Updated: Aug 9
The way to an American’s heart is through his or her throwing hand. Sports, being a cornerstone of US-American culture, are the subject of serious worrying during the Coronavirus pandemic. When the virus first hit, winter sports’ championship seasons were cut short and tournaments were cancelled. The entire spring season was cancelled, and the NCAA eligibility of all D-1 athletes in spring sports was extended by 1 year to ease worries about college athletic careers being cut short. This was the very first of many accommodations that educational athletic institutions took to deal with the pandemic, but it was not without its fair share of controversy. Winter athletes protested unequal treatment from the NCAA which refused to extend their eligibility as a compensation for the cancellation of their championship season.

--------

* Brief 1 *
Answer these questions using the passage on sports during the Coronavirus pandemic.
(a) What happened to the entire spring season?
(b) By how long was the NCAA eligibility of D-1 spring athletes extended?
(c) What did winter athletes protest?
* Brief 2 *
Carry the passage on sports during the Coronavirus pandemic forward from its final sentence.

Stored data:
--------

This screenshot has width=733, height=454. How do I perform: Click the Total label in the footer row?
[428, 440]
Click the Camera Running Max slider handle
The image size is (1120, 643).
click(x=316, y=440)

--------

* Exercise output 1 *
(a) It was cancelled.
(b) By 1 year.
(c) They protested unequal treatment from the NCAA, which refused to extend their eligibility as compensation for the cancellation of their championship season.

* Exercise output 2 *
However, controversy did not end there. The pandemic has lasted much longer in the US than initially anticipated. What most people thought would be resolved by May is now expected to last all the way into 2021, and unlike learning, participation in sports cannot be easily moved online unless we decide that playing Madden is the equivalent of playing football. Some of the worries at the collegiate level of athletics are caused by disruptions at the high school level. Recruitment for NCAA sports in next year’s admissions cycle will now be shrouded in confusion, since coaches cannot watch prospective players before lineup decisions need to be made and college applications returned.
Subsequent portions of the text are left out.